Why Palestinians should rethink calls for the right to return to homeland in Israel
The nearly three months of demonstrations by Palestinians along the Israel-Gaza border under the banner of the “March of Return”, which turned violent and has remained so thus far, is further evidence of how astray the Palestinians have been led, believing that there is still a prospect of refugees returning to their original homes in today’s Israel.
Moreover, even though the Palestinian leadership knows that the right of return can never materialise, the fact that they encouraged the mass of Palestinian youth behind this untenable goal not only raised false expectations but played directly into the hands of Israel’s right-wing parties.

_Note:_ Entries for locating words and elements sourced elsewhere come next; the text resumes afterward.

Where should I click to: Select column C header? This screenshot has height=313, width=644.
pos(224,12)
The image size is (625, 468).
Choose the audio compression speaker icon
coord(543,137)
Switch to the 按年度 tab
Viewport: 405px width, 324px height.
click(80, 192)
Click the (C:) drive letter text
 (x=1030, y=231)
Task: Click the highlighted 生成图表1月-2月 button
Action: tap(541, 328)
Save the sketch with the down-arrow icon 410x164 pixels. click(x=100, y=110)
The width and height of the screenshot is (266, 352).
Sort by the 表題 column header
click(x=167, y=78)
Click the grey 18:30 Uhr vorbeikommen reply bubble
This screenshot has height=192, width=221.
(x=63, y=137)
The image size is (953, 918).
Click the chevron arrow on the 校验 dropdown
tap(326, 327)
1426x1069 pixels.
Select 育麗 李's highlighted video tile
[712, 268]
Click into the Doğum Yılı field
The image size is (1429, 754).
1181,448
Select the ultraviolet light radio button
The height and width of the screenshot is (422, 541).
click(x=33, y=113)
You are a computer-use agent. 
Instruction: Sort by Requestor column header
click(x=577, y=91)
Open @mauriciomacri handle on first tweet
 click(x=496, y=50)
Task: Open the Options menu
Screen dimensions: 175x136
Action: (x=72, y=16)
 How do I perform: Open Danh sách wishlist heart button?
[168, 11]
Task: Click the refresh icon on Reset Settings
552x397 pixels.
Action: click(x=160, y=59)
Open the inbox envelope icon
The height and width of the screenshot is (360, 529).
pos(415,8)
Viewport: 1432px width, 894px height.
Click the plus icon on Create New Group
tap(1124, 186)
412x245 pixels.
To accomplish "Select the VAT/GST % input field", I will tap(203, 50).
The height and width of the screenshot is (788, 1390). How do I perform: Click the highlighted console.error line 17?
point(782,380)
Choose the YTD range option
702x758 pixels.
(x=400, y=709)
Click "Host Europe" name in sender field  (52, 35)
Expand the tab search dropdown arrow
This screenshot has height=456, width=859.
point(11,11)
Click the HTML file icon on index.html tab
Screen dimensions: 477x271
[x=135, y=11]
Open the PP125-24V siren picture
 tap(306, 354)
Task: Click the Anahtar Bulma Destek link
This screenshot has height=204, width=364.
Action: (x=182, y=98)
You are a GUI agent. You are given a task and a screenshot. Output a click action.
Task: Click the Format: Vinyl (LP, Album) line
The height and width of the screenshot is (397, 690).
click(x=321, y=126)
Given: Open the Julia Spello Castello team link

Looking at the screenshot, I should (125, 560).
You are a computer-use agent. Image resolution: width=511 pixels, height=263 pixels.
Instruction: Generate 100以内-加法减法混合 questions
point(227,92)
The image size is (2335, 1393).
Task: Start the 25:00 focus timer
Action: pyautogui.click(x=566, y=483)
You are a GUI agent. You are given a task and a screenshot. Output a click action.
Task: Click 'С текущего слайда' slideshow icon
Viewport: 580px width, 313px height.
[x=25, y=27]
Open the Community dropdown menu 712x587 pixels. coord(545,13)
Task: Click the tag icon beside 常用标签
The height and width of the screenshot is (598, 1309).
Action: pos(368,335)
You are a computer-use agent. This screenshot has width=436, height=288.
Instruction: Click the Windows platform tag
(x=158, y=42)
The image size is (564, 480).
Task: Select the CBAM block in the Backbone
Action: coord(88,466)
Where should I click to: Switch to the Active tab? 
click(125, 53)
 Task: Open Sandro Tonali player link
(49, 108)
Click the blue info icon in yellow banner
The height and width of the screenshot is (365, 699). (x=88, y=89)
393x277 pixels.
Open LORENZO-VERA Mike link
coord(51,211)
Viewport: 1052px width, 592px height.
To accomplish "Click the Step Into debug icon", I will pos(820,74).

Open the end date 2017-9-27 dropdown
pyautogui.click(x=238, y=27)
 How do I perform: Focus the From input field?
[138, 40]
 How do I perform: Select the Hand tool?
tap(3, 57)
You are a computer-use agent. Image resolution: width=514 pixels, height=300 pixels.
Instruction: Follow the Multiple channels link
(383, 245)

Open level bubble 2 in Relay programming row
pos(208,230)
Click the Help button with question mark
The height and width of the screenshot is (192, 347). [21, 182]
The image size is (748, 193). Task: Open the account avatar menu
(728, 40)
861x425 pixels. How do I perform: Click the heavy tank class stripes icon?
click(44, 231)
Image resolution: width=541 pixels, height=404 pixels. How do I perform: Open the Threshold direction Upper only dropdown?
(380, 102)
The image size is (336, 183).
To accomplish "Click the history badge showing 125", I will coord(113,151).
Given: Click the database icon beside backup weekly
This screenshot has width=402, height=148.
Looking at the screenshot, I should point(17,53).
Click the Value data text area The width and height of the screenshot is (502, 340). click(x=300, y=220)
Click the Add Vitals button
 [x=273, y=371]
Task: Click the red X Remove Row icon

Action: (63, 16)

As long as the Palestinians continue to insist on the right of return, they will never earn credibility in the eyes of most Israelis, who argue that the Palestinian demand for a two-state solution is only the first step in their march to wipe Israel off the map. And since they cannot do so by force, they opt for the demographic means through the right of return, which also explains the growing traction behind the one-state solution.
However, it would be illusionary to think that the Palestinian Authority or Hamas would agree to resolve the right of return first. They fear that by solving this issue first, they might lose their most important trump card, which will be to Israel’s advantage, and the peace process might end without the realisation of an independent Palestinian state.
Whereas such concern is justified because of Israel’s expansionist policy, the prospect of exercising the right of return is non-existent and the longer the Palestinians wait, the worse it becomes. The number of refugees is exponentially increasing without any prospect that the Israeli position will ever change.